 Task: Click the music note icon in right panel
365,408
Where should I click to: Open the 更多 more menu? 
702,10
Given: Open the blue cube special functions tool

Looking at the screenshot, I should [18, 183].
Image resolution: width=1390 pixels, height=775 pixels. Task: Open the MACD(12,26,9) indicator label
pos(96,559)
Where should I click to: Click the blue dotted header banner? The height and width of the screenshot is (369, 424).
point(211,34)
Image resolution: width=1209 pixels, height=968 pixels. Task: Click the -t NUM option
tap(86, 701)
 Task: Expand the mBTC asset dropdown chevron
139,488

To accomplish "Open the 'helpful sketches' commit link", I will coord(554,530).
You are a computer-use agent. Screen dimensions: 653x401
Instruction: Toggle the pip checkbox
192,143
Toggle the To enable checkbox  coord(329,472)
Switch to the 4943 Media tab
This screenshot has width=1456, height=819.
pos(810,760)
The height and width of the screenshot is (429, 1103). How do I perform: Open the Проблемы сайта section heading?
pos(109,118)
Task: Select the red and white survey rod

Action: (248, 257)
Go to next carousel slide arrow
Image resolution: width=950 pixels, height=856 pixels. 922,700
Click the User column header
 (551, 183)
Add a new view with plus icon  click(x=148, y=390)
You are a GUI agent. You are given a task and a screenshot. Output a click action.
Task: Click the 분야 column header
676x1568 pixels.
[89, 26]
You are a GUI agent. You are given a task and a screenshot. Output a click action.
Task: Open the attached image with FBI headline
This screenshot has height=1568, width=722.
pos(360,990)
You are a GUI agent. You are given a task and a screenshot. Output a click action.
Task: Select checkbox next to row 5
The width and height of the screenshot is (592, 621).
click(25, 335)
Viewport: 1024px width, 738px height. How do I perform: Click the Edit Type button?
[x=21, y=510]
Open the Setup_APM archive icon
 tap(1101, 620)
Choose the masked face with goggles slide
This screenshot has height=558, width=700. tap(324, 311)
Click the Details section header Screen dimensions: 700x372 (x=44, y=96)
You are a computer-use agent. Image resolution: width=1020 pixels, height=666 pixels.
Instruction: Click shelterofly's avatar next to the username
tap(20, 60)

**Your instructions**:
Which lines in the entries above contain "dimensions"? Pull each of them out.

**Result below**:
You are a computer-use agent. Screen dimensions: 653x401
Click the Details section header Screen dimensions: 700x372 (x=44, y=96)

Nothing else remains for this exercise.